------ DOCUMENT EXCERPT ------

For decades oil and gas producers had a great luxury—they could cheaply dispose of produced water in saltwater disposal wells (SWDs) near the production wells. But the old saying about going to the well once too often is becoming more and more real in the SWD space, necessitating some big changes, with potentially much higher costs.
Some of the most flooded formations are pushing back—almost literally—in the form of earthquakes of increasing magnitude and frequency, creating significant consequences to surface dwellers in the region—and possibly creating issues for future fracturing and production. July tremors reaching as high as 5.1 on the Richter Scale on the Scurry/Fisher County line triggered a disaster declaration by Scurry County Judge Dan Hick, bringing new focus to these issues.
Katie Smye
In the coverage that follows, B3 Insight’s CEO and Cofounder Kelly Bennett sheds some light on the growing disposal costs faced by producers and water midstream companies; UT Bureau of Economic Geology’s Dr. Katie Smye explains what’s causing the quakes and how the Texas Railroad Commission is working to reduce seismic activity; and Select Water’s EVP, Chief Strategy and Technology Officer Mike Lyons explains the development of some new alternatives to SWD.
There are only so many possible destinations for this produced water, as most oil and gas wells produce many times more of it than they produce of oil or gas. To keep the oil flowing, the water must go somewhere, yet without creating problems.
One option is to treat and recycle as much of that produced water as possible for use in (yet more) hydraulic fracturing, a reuse that happens in the same region as the production, so transportation is fast and relatively inexpensive. Water treatment costs have dropped greatly over the past 10 years, and most producers now are fracturing with recycled produced water almost 100 percent.

------ DATA SHOWN ------

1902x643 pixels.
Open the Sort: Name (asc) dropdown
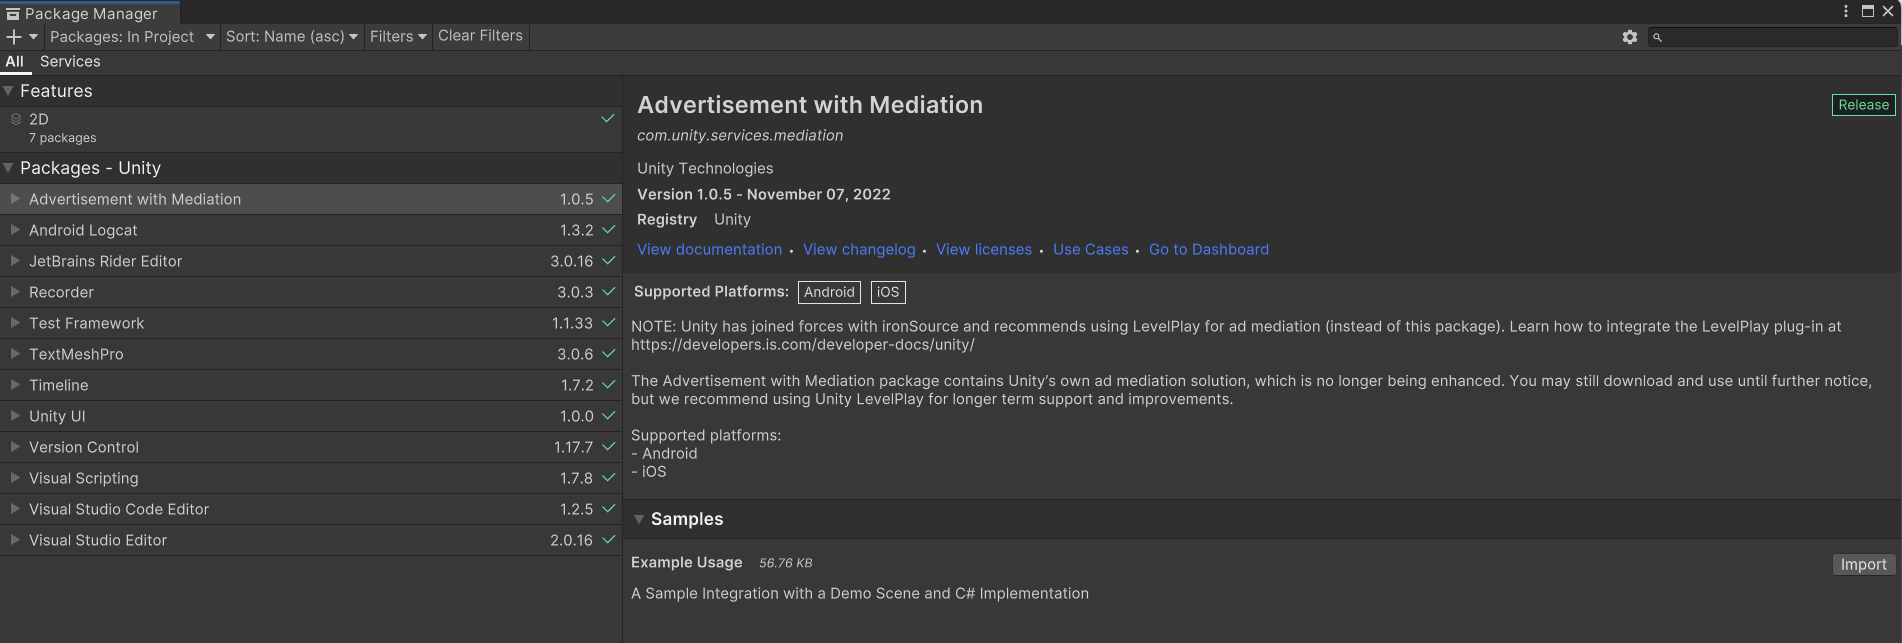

------

GIVEN TASK A: List every person named in the produced water disposal article.
GIVEN TASK B: Extend the produced water disposal article, picking up after its final sentence.

EXERCISE RESULT A: Dan Hick, Kelly Bennett, Katie Smye, Mike Lyons

EXERCISE RESULT B:
The two issues with using produced water in fracs are, first, that this doesn’t require nearly all the produced water—only about 10-15 percent by some estimates. Most of it still has to go elsewhere. Second, using it to complete new wells only creates more produced water to be disposed of.
The Wrong Kind of Waterflood?
Kelly Bennett
With Permian oil and gas production at record levels, it’s not surprising that water output is also rising, said B3 Insight’s Bennett.
Because most companies are using high percentages of produced water in completions, groundwater use is dropping. But for operators, balancing the need to produce more means that today’s disposal issues “seem to be growing and compounding” for the future, he said. “In our best-case scenario we’re disposing almost three-and-a-half million barrels more water (per day) in 10 years than we are today.” That’s a 21 percent increase over the current level of 15.6 barrels per day.
However, “We can’t recycle our way out of this,” Bennett declared. “The industry’s ability to ramp up recycling has surprised us. Each of the last three years we’ve been wrong in our forecast—we’ve been too low.” But for the future, “We produce more water than we could ever use,” and new non-frac recycling technologies are 5-10—more likely 10—years away, he said, especially on the scale needed to put a dent in the rising SWD rates. Tens of millions of dollars are being spent on technologies to mine trace minerals like lithium, and other dollars to desalinate water for ag or even domestic use—but current technology offers neither the scale nor the affordability to make it useful.
Send it Packing?
For disposal, the shortest distance between production and disposal is a straight pipeline—and the closer the better. Understandably, the biggest seismic issues are happening in the heart of the most productive areas in West Texas. So shipping at least some of that produced water farther away—out of the Basin—is an idea that’s growing, Bennett noted. But that’s not without its own issues, most of which, as with recycling, involve cost.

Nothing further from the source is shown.